Тщательное изучение заявлений и проектов возведения новых домов, а также открытия, расширения и капитального переустройства промышленных предприятий; неоднократные последующие осмотры этих объектов совместно с инженером земской управы, а затем составление заключений с внесёнными нами в проекты изменениями; ежеутреннее рассмотрение всех присланных карт-извещений о случаях эпидемических заболеваний, направление персонала для производства квартирных дезинфекций и госпитализации заболевших (в большинстве случаев я лично навещал все квартиры, производил сам на месте все прививки) — таков был далеко не полный круг моих обязанностей. Все стороны моей работы, а также её объём, количественные показатели были освещены в моём отчёте за 1898 г., изданном губернской управой в сборнике трудов санитарных врачей. Этот отчёт даже сейчас представляет своеобразный интерес, т. к. отражает яркий контраст между нынешним состоянием Кировского района, с его поистине грандиозными площадями, магистралями, домами культуры, школами, жилыми массивами и парками, и прежним убогим, безысходно загрязнённым состоянием этого района конца прошлого века, когда он носил название пригородного земского Петергофского участка Петербурга.

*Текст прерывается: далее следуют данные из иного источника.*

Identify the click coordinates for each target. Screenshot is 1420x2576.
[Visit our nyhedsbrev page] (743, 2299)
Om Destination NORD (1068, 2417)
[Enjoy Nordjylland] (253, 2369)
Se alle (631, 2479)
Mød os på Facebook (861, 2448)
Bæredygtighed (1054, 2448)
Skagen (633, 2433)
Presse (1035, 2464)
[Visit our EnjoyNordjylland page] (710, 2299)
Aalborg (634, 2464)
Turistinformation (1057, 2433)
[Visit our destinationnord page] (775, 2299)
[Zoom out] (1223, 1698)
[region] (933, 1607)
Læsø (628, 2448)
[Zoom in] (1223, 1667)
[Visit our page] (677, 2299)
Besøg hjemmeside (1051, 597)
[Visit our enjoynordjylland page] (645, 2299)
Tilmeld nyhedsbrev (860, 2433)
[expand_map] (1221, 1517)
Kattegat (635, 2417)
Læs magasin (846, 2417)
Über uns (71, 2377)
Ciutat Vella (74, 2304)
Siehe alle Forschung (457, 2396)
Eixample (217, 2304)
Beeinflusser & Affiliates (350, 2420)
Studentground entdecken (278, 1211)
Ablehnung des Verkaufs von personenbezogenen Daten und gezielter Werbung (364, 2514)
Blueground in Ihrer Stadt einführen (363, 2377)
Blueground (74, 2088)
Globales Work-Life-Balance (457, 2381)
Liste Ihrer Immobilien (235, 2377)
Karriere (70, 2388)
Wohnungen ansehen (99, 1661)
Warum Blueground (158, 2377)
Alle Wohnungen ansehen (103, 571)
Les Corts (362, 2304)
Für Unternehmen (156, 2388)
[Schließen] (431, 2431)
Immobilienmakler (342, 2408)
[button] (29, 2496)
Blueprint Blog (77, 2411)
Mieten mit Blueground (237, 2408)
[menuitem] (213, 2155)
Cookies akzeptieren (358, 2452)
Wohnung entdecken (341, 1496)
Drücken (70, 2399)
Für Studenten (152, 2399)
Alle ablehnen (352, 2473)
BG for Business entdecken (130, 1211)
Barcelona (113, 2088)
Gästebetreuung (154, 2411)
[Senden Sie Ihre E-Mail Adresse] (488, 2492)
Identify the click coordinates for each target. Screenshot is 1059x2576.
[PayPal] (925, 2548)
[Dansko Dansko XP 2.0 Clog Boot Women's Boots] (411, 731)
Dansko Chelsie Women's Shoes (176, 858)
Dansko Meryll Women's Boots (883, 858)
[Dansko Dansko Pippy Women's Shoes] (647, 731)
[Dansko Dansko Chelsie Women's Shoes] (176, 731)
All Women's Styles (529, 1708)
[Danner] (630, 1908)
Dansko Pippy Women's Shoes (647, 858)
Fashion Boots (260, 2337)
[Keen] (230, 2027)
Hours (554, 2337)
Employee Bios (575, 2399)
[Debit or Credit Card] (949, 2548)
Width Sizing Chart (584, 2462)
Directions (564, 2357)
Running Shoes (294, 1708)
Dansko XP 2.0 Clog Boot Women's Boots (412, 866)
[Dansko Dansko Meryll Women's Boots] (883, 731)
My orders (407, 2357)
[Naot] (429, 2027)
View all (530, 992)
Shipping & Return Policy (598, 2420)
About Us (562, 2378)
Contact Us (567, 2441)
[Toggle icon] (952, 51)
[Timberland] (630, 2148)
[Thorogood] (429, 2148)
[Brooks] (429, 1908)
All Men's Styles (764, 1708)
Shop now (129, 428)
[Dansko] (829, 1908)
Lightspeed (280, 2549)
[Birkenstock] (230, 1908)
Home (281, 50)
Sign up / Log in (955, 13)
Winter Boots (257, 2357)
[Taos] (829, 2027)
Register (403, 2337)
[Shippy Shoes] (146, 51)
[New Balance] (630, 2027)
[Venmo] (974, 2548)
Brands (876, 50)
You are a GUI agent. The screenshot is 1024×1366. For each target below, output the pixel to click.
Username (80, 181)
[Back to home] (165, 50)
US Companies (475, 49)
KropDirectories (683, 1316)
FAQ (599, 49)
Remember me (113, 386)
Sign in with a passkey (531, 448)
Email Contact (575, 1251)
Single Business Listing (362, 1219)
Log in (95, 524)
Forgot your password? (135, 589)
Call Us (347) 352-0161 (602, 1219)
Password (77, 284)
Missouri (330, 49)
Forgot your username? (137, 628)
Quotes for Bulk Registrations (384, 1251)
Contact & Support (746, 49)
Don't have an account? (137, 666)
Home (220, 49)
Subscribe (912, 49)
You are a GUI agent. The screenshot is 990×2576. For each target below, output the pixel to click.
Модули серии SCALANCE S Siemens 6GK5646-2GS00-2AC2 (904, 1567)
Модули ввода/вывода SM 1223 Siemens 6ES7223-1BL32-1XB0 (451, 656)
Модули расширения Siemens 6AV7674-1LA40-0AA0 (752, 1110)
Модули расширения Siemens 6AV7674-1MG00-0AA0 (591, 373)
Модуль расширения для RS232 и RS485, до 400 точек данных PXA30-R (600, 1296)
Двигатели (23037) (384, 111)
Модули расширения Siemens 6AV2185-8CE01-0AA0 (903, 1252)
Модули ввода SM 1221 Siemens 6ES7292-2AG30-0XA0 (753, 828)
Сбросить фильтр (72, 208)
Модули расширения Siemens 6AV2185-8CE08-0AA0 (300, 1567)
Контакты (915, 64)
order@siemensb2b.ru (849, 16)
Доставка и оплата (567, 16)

Возмутительной, выводившей меня из равновесия стороной деятельности санитарного врача была неизменно повторявшаяся попытка торговцев, промышленников и домовладельцев дать мне взятку. Эту взятку присылали на квартиру или пытались так или иначе сунуть в руки. Рассматривая всякую такую попытку прежде всего как невыносимое тяжкое оскорбление мне, как общественному работнику, я на это реагировал остро, спускал оскорбителей (в буквальном смысле!) с лестницы, бросал им в лицо подлые четвертные билеты и, наконец, стал подавать в суд жалобы на тяжкие нанесения мне оскорблений, представляя при этом полученные письма с вложениями в качестве вещественных доказательств. Я лично выступал как истец, как пострадавший и как обвинитель, и добился, что мировой судья Головушкин приговорил директора Триумфальной мануфактуры к трём месяцам тюрьмы. Присланное мне письмо «со вложением ста рублей» и просьбой, чтобы я «не усмотрел» свалки нечистот, на которой уже была начата постройка домов для рабочих, оказалось веской уликой. Потом, в порядке апелляции с участием дорого стоившего фабриканту присяжного поверенного, заключение было заменено штрафом в 300 рублей.
Но мне судебный процесс дал возможность публично в самых резких словах заклеймить презренную попытку оскорбить общественного земского работника поднесением взятки.
В самом Петербурге среди полицейских и городских санитарных врачей было бытовым явлением «принятие благодарности», т. е. взятки, от владельцев различных осматриваемых заведений, и не так легко было отбить охоту перенести эту практику и по отношению к земскому общественному работнику. Должен сказать, что за два года работы в самом захолустном Новоладожском земстве ни одного случая попытки «благодарности» или взятки не было. Был такой генерал-майор медицинской службы, всесильный член Петербургской управы и председатель её санитарной комиссии Оппенгейм, который счёл нужным обратиться ко мне с наставлением, чтобы я не ругал и не прогонял взяточников, а их приношения передавал бы в кассу благотворительного общества помощи бедным. Я выслушал этот конфиденциальный совет «слишком горячему молодому врачу», а когда открылось заседание, попросил слова и публично рассказал о недостойном, унижающем звание врача совете, данном мне председателем.
Вскоре после моего приезда в Петербург ко мне приехала моя сестра Евгения, а вслед за нею и мой ближайший друг по гимназии и университету К. О. Левицкий. Сестра делала настойчивые, но безуспешные попытки поступить на Высшие женские курсы и после неудачи поступила на курсы Лесгафта, а К. О. Левицкий с моей помощью искал какой-нибудь работы или службы. Совершенно неожиданно для себя я увидел сближение между моей юной, неопытной сестрой — ей едва исполнилось 18 лет! — отзывчивой, полной самых лучших стремлений к знанию, к самостоятельной общественной работе, и, на мой взгляд, уже достаточно испытавшим в жизни, более чем тридцатилетним и имевшим уже сына, К. О. Левицким. Я был глубоко взволнован, чтобы не сказать — потрясён своим открытием и наблюдениями, Мне казалось, что большая ответственность и вина лежит на мне. Я поговорил с К. О., но увидел, что он, как и моя глубоко любимая сестра, на дело смотрят совершенно иначе, чем я. Скажу, что во всей последующей жизни, до самой смерти Константина Осиповича в 1919 г., это была ничем не омрачённая взаимная привязанность, скреплённая истинной дружбой, уважением, любовью и товариществом, семейная пара.